(WORK TO COMPLETE)
Nothing but the lines from the one containing "Task: Click the magnifying glass search icon" through the end of the entries should be set down, each exactly as written.

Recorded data

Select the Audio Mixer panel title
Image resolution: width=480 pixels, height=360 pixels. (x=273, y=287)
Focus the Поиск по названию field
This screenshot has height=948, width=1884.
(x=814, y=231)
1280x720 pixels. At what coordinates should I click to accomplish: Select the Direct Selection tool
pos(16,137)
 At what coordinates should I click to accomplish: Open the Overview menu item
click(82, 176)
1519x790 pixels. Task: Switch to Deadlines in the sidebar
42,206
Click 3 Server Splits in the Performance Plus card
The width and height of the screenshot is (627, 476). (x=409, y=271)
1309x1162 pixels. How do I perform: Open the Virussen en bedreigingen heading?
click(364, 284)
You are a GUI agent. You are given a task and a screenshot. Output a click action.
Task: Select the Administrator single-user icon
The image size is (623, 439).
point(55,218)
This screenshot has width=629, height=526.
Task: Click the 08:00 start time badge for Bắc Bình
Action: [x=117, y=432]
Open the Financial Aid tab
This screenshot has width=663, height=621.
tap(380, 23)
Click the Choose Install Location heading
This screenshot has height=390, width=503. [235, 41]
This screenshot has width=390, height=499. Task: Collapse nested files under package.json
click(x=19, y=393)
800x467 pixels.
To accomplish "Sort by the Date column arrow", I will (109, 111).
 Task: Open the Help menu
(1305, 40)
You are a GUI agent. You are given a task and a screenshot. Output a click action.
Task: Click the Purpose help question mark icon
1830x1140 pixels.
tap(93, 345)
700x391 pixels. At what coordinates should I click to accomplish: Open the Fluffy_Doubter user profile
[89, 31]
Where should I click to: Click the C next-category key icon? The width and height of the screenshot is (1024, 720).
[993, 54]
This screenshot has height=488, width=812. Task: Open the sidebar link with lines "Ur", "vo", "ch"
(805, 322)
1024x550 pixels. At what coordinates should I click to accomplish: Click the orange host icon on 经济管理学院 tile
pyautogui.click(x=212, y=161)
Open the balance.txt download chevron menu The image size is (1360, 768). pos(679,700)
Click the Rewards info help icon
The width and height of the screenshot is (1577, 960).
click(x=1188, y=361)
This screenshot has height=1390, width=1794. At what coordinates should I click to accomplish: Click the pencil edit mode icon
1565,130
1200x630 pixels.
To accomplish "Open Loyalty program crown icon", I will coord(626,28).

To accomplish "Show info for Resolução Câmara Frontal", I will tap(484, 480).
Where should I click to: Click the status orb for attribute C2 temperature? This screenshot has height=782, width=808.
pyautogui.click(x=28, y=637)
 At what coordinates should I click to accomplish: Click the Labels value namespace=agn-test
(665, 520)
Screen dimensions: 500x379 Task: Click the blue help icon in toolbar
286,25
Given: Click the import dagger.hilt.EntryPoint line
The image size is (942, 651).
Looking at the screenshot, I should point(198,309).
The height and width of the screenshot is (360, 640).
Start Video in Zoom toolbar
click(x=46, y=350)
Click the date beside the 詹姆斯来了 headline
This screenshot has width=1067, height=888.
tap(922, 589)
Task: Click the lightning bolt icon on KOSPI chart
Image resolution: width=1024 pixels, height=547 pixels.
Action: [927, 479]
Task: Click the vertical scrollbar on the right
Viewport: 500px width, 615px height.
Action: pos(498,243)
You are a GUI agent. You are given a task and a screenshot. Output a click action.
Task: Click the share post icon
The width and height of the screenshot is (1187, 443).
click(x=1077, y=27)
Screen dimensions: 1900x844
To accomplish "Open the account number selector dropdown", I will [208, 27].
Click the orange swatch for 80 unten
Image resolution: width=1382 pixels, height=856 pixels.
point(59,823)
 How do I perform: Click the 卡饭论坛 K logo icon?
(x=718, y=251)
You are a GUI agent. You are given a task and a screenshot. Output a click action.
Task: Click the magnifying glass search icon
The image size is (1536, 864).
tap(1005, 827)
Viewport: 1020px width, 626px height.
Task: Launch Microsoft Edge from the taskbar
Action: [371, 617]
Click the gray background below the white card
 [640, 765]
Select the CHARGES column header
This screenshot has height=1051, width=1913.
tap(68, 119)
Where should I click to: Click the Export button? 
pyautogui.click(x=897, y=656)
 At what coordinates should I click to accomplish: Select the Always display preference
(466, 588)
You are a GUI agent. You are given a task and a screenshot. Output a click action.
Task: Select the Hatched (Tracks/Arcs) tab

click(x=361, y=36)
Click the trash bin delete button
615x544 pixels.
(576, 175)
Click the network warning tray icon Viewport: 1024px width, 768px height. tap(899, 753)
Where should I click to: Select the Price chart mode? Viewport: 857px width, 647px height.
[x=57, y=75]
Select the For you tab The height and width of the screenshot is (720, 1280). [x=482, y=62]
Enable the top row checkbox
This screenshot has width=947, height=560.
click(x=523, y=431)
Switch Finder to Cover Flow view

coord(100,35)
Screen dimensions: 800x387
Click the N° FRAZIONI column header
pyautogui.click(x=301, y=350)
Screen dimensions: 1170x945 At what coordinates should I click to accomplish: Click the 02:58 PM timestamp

(EXERCISE OUTPUT)
Task: Click the magnifying glass search icon
The image size is (1536, 864).
tap(1005, 827)
Viewport: 1020px width, 626px height.
Task: Launch Microsoft Edge from the taskbar
Action: [371, 617]
Click the gray background below the white card
 [640, 765]
Select the CHARGES column header
This screenshot has height=1051, width=1913.
tap(68, 119)
Where should I click to: Click the Export button? 
pyautogui.click(x=897, y=656)
 At what coordinates should I click to accomplish: Select the Always display preference
(466, 588)
You are a GUI agent. You are given a task and a screenshot. Output a click action.
Task: Select the Hatched (Tracks/Arcs) tab

click(x=361, y=36)
Click the trash bin delete button
615x544 pixels.
(576, 175)
Click the network warning tray icon Viewport: 1024px width, 768px height. tap(899, 753)
Where should I click to: Select the Price chart mode? Viewport: 857px width, 647px height.
[x=57, y=75]
Select the For you tab The height and width of the screenshot is (720, 1280). [x=482, y=62]
Enable the top row checkbox
This screenshot has width=947, height=560.
click(x=523, y=431)
Switch Finder to Cover Flow view

coord(100,35)
Screen dimensions: 800x387
Click the N° FRAZIONI column header
pyautogui.click(x=301, y=350)
Screen dimensions: 1170x945 At what coordinates should I click to accomplish: Click the 02:58 PM timestamp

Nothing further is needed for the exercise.